## begin
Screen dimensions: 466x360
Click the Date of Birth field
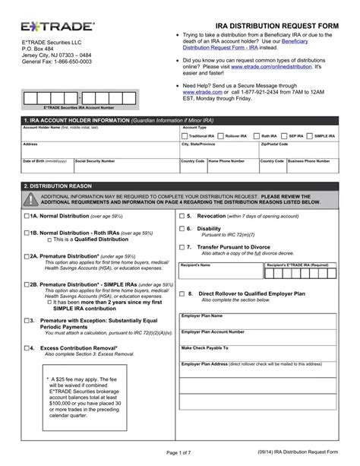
## end
## begin
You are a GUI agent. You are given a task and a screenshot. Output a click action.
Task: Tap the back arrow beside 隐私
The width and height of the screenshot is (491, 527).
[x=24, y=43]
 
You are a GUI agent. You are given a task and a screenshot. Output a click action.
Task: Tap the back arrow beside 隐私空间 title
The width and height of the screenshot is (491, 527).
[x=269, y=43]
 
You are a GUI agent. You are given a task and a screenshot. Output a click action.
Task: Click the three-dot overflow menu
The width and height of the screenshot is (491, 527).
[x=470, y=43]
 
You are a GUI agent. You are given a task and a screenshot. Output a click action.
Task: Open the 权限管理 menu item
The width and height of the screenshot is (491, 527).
## end
## begin
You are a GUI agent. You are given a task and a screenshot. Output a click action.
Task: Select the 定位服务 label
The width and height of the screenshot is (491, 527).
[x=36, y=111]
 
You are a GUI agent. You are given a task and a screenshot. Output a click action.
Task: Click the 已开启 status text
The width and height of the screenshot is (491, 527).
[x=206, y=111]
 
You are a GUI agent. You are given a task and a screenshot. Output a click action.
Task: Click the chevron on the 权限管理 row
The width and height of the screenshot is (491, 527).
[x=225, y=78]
## end
> Set task
Report every line in the records above that contains the string "beside", counting a match only when the letter case is the same.

> Output of the task
Task: Tap the back arrow beside 隐私
Task: Tap the back arrow beside 隐私空间 title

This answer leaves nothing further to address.